Again, I know I've blogged about this before. This is my space, along with the conversations I have with people, where I get to refine my thoughts and so get a clearer perspective on how I want to live my life. So it's kind of old ground, but important for me to keep working on it :) Feel free to skip on to some cute cats elsewhere on the interweb if you prefer :)
There's a parable that has never sat easily with me but at the same time inspires and challenges me. I may have got the conventional theology of it wrong, but this is how I read it (and that's one of the things about theology, we have our own agendas to begin with and find stuff that confirms it. So you may have an entirely different reading, but this is how it speaks to me. Comments below always welcome!!)
Parable of the Laborers in the Vineyard (Matthew 20:1-16)

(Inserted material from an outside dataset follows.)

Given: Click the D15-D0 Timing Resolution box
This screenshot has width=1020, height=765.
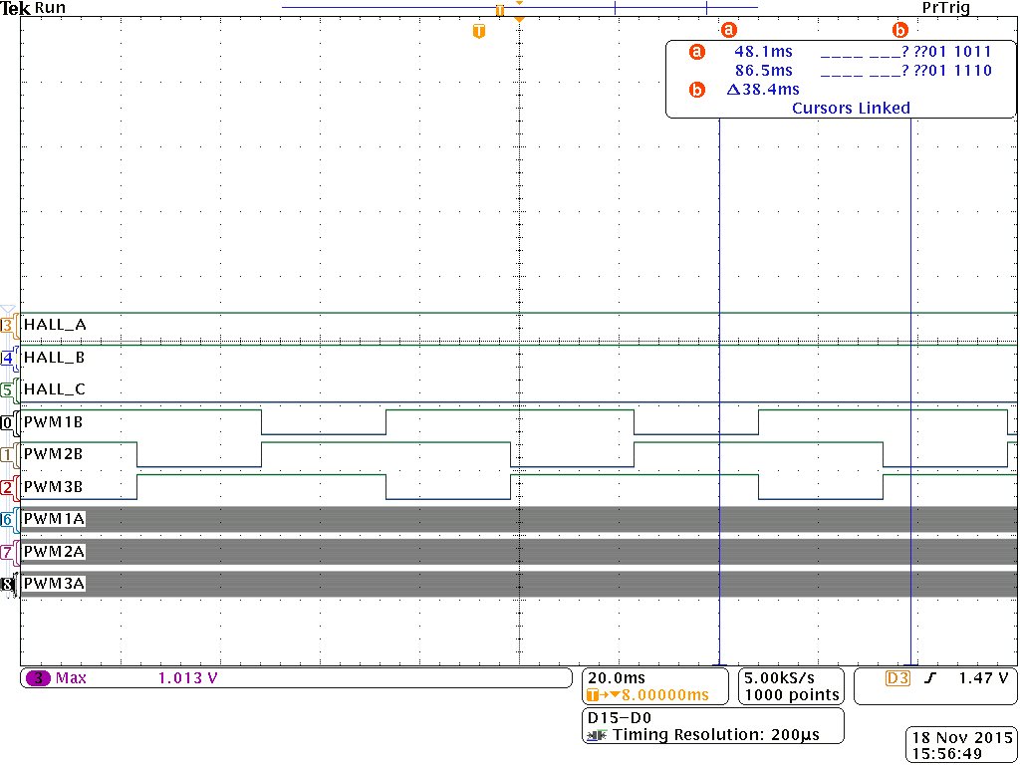Looking at the screenshot, I should pos(713,726).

In this story, the workers get paid just as much even if they've only worked the last hour as those who started at daybreak. I think God's love/grace is like that, She loves us all loads and equally - those that go to church daily and those that say an odd prayer. Those that do The Right Thing all the time, and those that are permanently mucking it up and maybe (shock, horror) not even noticing! I think it's a real toughy cos we're definitely in a culture of feeling some are more deserving than others. Now, of course, I'm not God, but I do want to try to love people like I think God would. This can be quite a radical concept, and is what I admire about what I read about Jesus. So the challenge I'm given is to love equally passionately the person who made me a tray of chocolate brownies and the person who damaged my car wing mirror. That the love I have for others isn't something earned by people being nice to me, or time served, but is as unconditional as I can humanly make it. I don't claim to always manage it but I think aiming to do this is ace ;) And I know some people imprint way more deeply than others, it's not like I'd miss some folk as much as I miss others, but can you imagine what the world would be like if this was the normal, rather than radical, way of loving people?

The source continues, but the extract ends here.